[SOURCE]
>> Begin

# Townhouse school, Nelson



## Obi Wan (Feb 9, 2013)

This is another explore that I did some time ago, but only just now finding the time to upload my pics and write a quick report. Was back in summer 2011 and I rather enjoyed this one. The building was in amazing condition considering it has stood empty since 2005, and it was deceptively large inside; making for a decent trip and some good photo opportunities (although I only had my mobile phone with me to take the pics).

I cannot find a great deal of information about this place, other than the fact that Townhouse School stood derelict in Nelson, Lancashire since its closure in July, 2005. The school, although relatively large in size, only housed 47 pupils in its day and was closed as result of almalgamation; with the dawn of the new "super schools".
The school was a special school, for "severe, profound, and multiple learning dificulties" and schooled mixed gender pupils between the ages of 2 and 19.

Since its closure, the school stood empty for many years, and went somehow undetected by the local undiserables and metal thieves.
Sadly, however, having survived almost 6 years untouched, the site eventually became noticed and in its final months was stripped bare from the inside out by unseen criminal hands; and trashed in the process. Not long after this act of desicration, the site was then pulled down and demolished. 
It's demise was quick, standing untouched, proud and steadfast untill in it's final months it was quickly ravaged by uncaring theives and demolished by the builders.
In its place now stands an open space, as though the building never existed.

I was lucky enough to discover this hidden gem, and pay my first visit, before the locals and the builders. I was able to see the school as it was when it was left back in 2005.
I made a revisit a short time later, to discover a totally different place. Stripped of wiring and piping, and smashed up and destroyed.
I felt priviliged to have caught the place in it's natural state before hand, and hope my pictures do it justice.

Enjoy..




















Beware the hall monitor! None shall pass...​
















Hope you liked it, if you want to see more photos there are a few more on my flickr page - http://www.flickr.com/photos/[email protected]/sets/72157632706528122/


----------



## MrDan (Feb 10, 2013)

>> End

[EXTRACTED MATERIAL]
>> Begin

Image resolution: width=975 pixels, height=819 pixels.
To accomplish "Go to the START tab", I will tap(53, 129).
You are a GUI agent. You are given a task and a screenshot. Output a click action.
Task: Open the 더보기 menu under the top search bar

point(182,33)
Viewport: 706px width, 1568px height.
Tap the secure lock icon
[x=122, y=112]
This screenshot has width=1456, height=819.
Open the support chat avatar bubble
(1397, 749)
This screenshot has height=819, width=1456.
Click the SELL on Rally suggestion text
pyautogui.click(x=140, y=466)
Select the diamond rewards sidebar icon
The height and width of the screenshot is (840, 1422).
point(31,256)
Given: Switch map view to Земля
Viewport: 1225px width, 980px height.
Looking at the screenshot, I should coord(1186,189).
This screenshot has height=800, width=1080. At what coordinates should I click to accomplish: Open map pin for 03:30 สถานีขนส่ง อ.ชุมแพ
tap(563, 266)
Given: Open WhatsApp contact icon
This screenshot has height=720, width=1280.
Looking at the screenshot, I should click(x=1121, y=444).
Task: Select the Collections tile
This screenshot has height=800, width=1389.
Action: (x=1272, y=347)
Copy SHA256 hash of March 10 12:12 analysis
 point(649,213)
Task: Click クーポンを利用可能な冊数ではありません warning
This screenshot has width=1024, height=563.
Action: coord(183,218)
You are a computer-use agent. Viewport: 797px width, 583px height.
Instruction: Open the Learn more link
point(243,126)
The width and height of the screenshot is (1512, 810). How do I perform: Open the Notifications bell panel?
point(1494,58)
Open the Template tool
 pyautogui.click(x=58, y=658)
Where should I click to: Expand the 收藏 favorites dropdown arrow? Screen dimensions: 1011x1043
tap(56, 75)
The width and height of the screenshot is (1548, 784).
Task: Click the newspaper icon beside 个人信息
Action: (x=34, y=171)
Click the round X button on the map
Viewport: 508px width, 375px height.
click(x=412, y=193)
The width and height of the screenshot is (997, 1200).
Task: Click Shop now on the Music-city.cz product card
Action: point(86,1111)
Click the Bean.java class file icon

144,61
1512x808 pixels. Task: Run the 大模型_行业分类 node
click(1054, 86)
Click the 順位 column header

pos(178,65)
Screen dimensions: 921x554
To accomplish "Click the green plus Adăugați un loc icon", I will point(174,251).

>> End

[EXERCISE INSTRUCTIONS]
A: Reproduce the records verbatim from the line containing "Task: Click クーポンを利用可能な冊数ではありません warning" through the end of the records.
B: Continue the forum thread about Townhouse School in Nelson from the point where it stops.

[RESULTS BY TASK]
A:
Task: Click クーポンを利用可能な冊数ではありません warning
This screenshot has width=1024, height=563.
Action: coord(183,218)
You are a computer-use agent. Viewport: 797px width, 583px height.
Instruction: Open the Learn more link
point(243,126)
The width and height of the screenshot is (1512, 810). How do I perform: Open the Notifications bell panel?
point(1494,58)
Open the Template tool
 pyautogui.click(x=58, y=658)
Where should I click to: Expand the 收藏 favorites dropdown arrow? Screen dimensions: 1011x1043
tap(56, 75)
The width and height of the screenshot is (1548, 784).
Task: Click the newspaper icon beside 个人信息
Action: (x=34, y=171)
Click the round X button on the map
Viewport: 508px width, 375px height.
click(x=412, y=193)
The width and height of the screenshot is (997, 1200).
Task: Click Shop now on the Music-city.cz product card
Action: point(86,1111)
Click the Bean.java class file icon

144,61
1512x808 pixels. Task: Run the 大模型_行业分类 node
click(1054, 86)
Click the 順位 column header

pos(178,65)
Screen dimensions: 921x554
To accomplish "Click the green plus Adăugați un loc icon", I will point(174,251).

B:
Like the photo of the tv, but are you sure it was left in 2005?
The tv has a test sticker dated July 2007.


----------



## UrbanX (Feb 10, 2013)

Well spotted! 
Fantastic composition on the photos, love it!


----------



## Obi Wan (Feb 10, 2013)

MrDan said:


> Like the photo of the tv, but are you sure it was left in 2005?
> The tv has a test sticker dated July 2007.



Very astute my friend, I hadn't even noticed. Everything I read on the t'internet about this place states it was closed in "july 2005 due to almagamation", but you are right in your observation, it does definately say 2007 on that there telly set.

I wonder if it might have been used for other purposes after it's closure mayhap?


----------



## HughieD (Feb 11, 2013)

Sorry, the black and white with slected bits of colour ain't doing it for me....


----------



## Obi Wan (Feb 11, 2013)

HughieD said:


> Sorry, the black and white with slected bits of colour ain't doing it for me....



Each to their own dude, I think it looks groovy. . . Although I have been accused of over doing it in the past.


----------



## sweet pea (Feb 12, 2013)

we get ours tested and my guess is the date on the sticker will be its next test date


----------



## sallybear (Feb 13, 2013)

I would imagine the set being a CCTV monitor may have been used by site security after the place had closed.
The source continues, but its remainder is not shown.